Campos: cromossomo, fonte, tipo de feature, início, fim, pontuação, fita, frame, atributos.

As coordenadas são baseadas em 1 e meio-abertas. A fita (+ ou -) importa: genes na fita negativa são lidos da direita para a esquerda nas coordenadas genômicas, então a posição 43125483 é a extremidade 5' do BRCA1.

Entender arquivos GTF/GFF3 é pré-requisito para: RNA-seq, ChIP-seq, anotação de variantes, design de guias CRISPR e a maior parte do trabalho em genome browsers.

Por Que a Estrutura Gênica Importa para a Bioinformática

Quase toda análise de bioinformática envolve limites de genes em algum nível:

  • Anotação de variantes: este SNP está em um éxon codificante? Em um sítio de splicing? Em uma UTR? O impacto funcional depende inteiramente de onde ele cai na estrutura do gene.
  • RNA-seq: reads são contados por gene, por transcrito, às vezes por éxon.

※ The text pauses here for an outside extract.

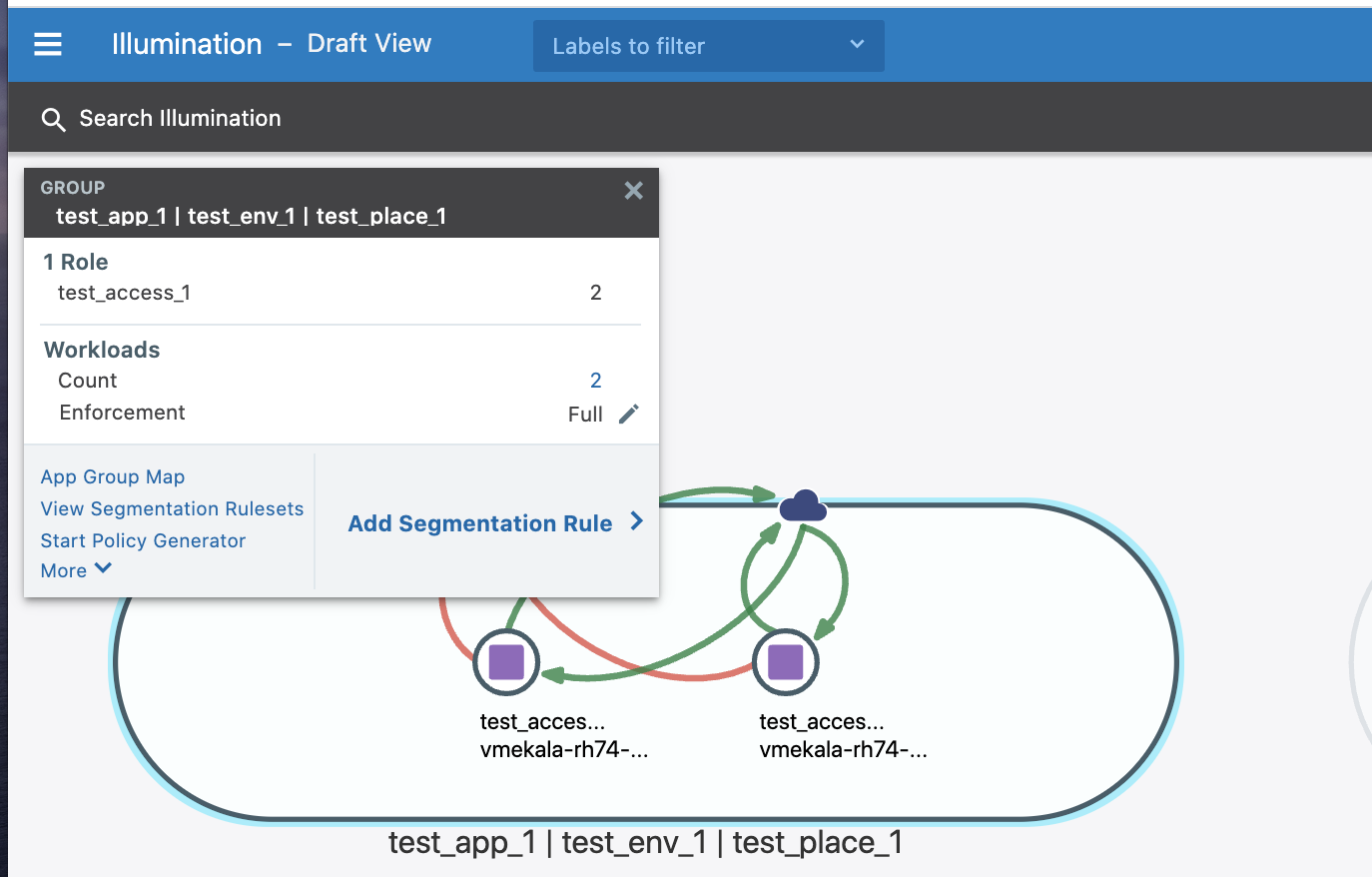
Task: Click the Add Segmentation Rule arrow chevron
Action: (637, 521)
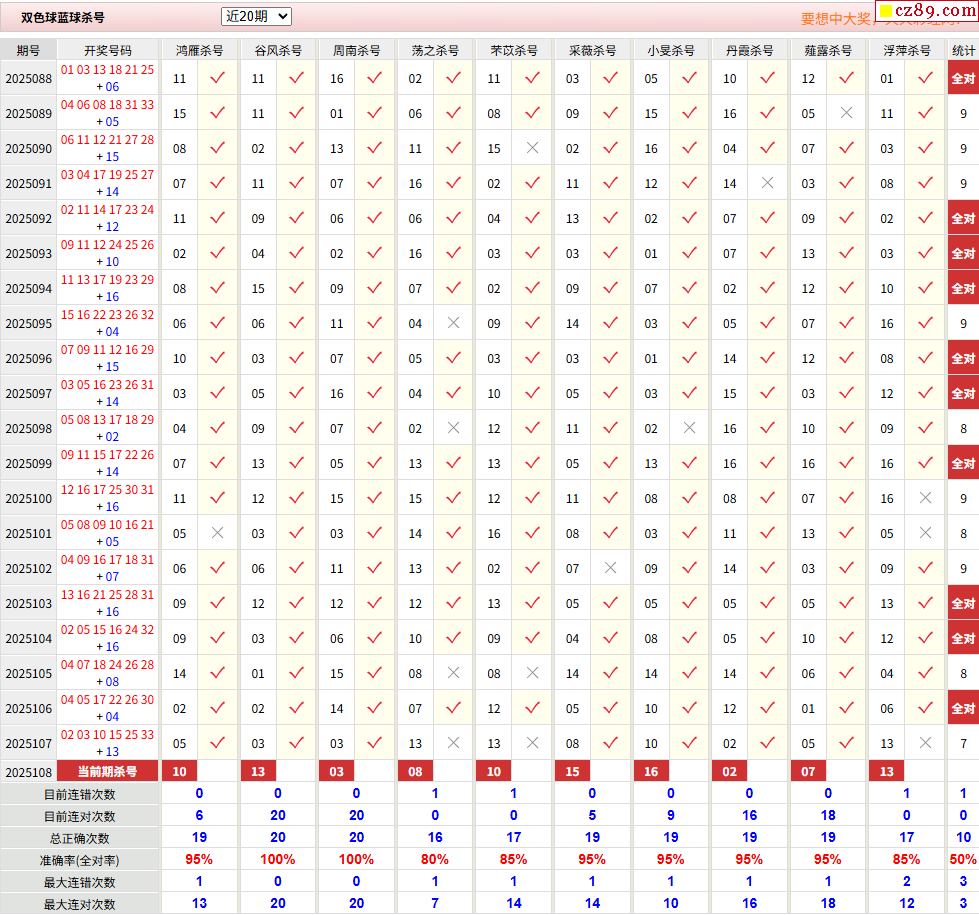This screenshot has width=979, height=915.
Task: Open the 近20期 period dropdown
Action: coord(256,16)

A análise em nível de isoforma requer conhecimento dos limites éxon-íntron.
  • ChIP-seq: onde um fator de transcrição está se ligando em relação aos promotores de genes próximos?
  • Design de CRISPR: guias próximos a um sítio de splicing podem interromper o splicing mesmo que não atinjam a sequência codificante diretamente.

O gene não é apenas um rótulo ou um nome. É uma unidade precisa e estruturada com lógica regulatória, organização interna e saídas definidas. Tratá-lo como uma simples posição em um cromossomo perde a maior parte da biologia.